Peer-Reviewed Article

Publication Date



Exposure to stress during gestation results in physiological and behavioral alterations that persist into adulthood. This study examined the effects of prenatal stress on the postnatal expression of sexually differentiated cognitive, hormonal, and neurochemical profiles in male and female rats. Pregnant dams were subjected to restraint stress three times daily for 45 min during d 14-21 of pregnancy. The offspring of control and prenatally stressed dams were tested for anxiety-related and cognitive behaviors, stress and gonadal steroid hormone levels, as well as monoamines and metabolite levels in selected brain regions.

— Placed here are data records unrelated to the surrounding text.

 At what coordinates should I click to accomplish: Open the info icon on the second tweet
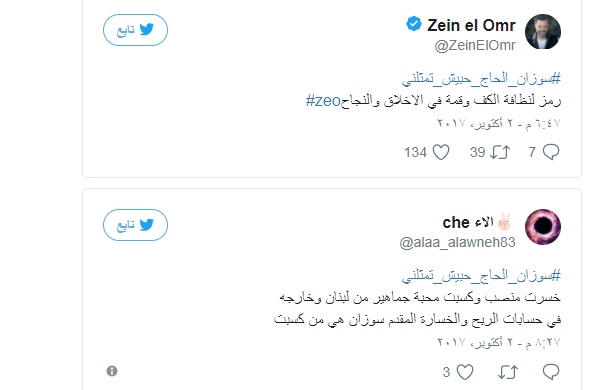pyautogui.click(x=112, y=371)
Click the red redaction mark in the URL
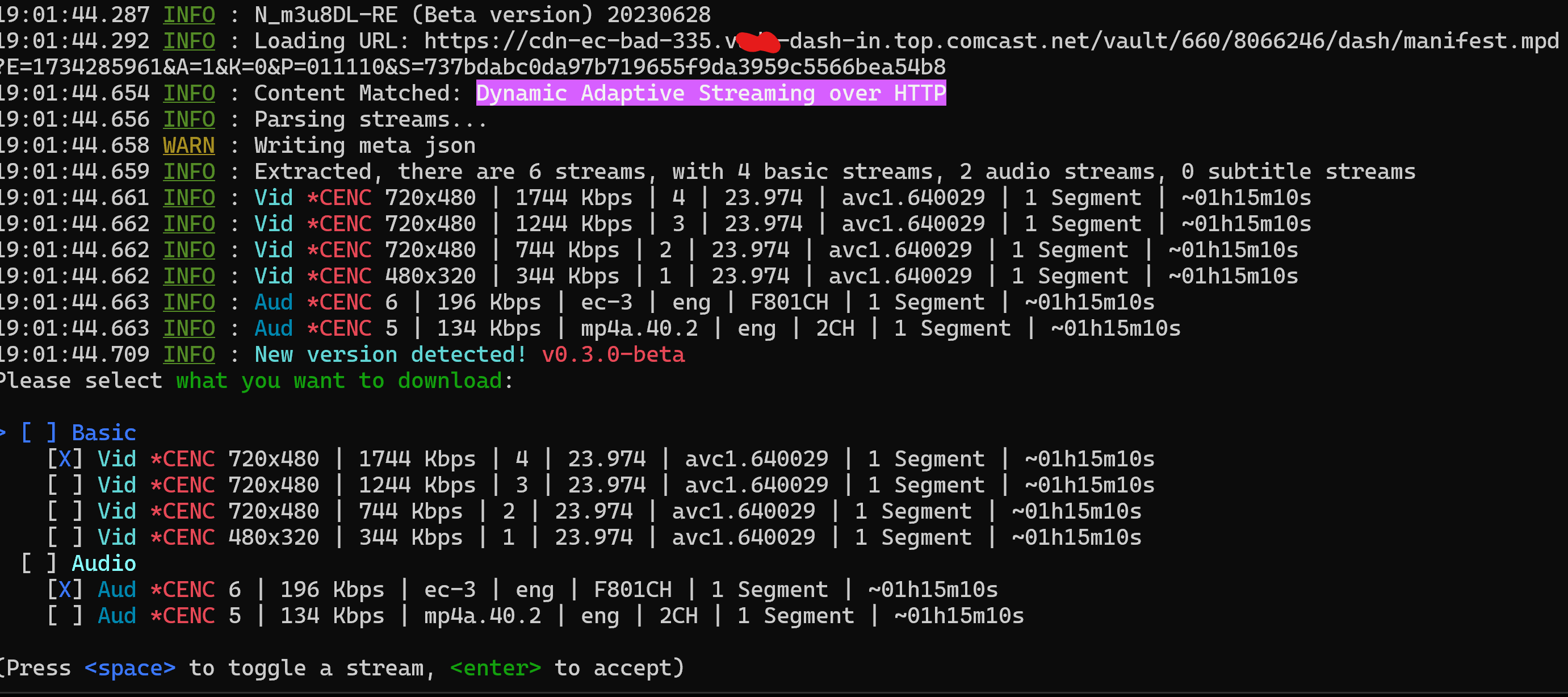This screenshot has height=697, width=1568. point(757,41)
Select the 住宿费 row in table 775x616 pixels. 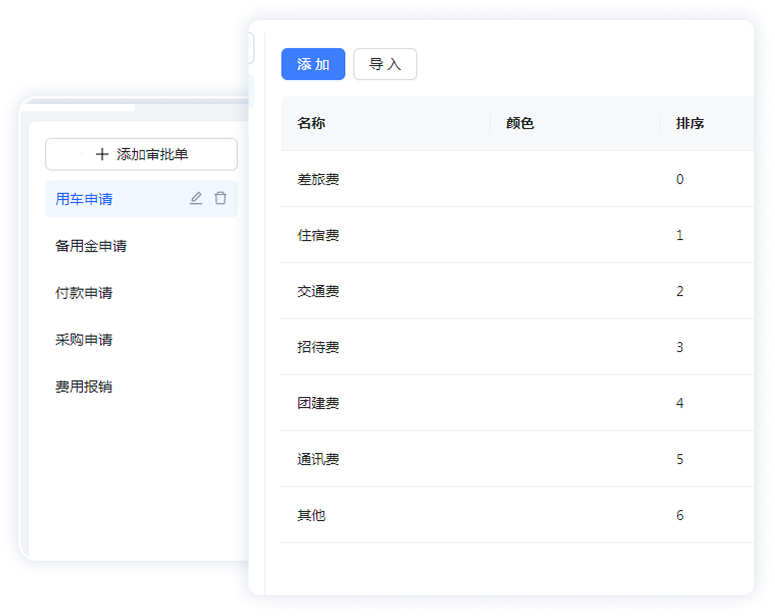click(318, 236)
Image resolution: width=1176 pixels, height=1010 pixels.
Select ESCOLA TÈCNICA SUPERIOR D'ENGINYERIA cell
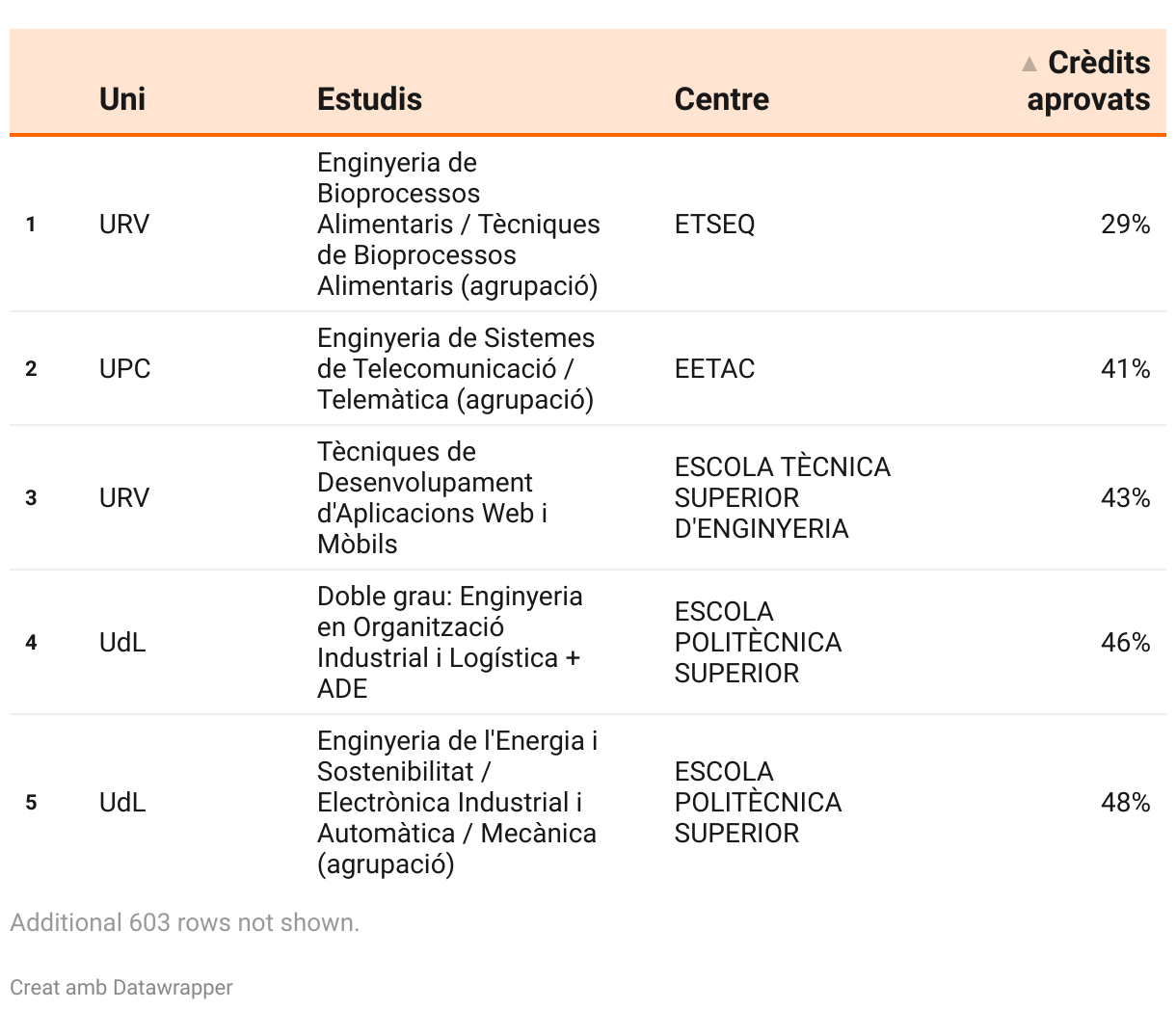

Postnatal testosterone levels (measured at 1 and 5 d) did not differ between controls and prenatally stressed animals. In adulthood, the serum corticosterone response to stress was attenuated in prenatally stressed females, eliminating the sex difference normally observed in this parameter. Prenatally stressed females exhibited higher anxiety levels, evidenced by longer open field entry latencies. Prenatal stress had no effect on object recognition memory, but eliminated the advantage normally seen in the male performance of a spatial memory task. Neurochemical profiles of prenatally stressed females were altered toward the masculine phenotype in the prefrontal cortex, amygdala, and hippocampus. Thus, prenatal stress altered subsequent cognitive, endocrine, and neurochemical responses in a sex-specific manner. These data reinforce the view that prenatal stress affects multiple aspects of brain development, interfering with the expression of normal behavioral, neuroendocrine, and neurochemical sex differences. These data have implications for the effects of prenatal stress on the development of sexually dimorphic endocrine and neurological disorders.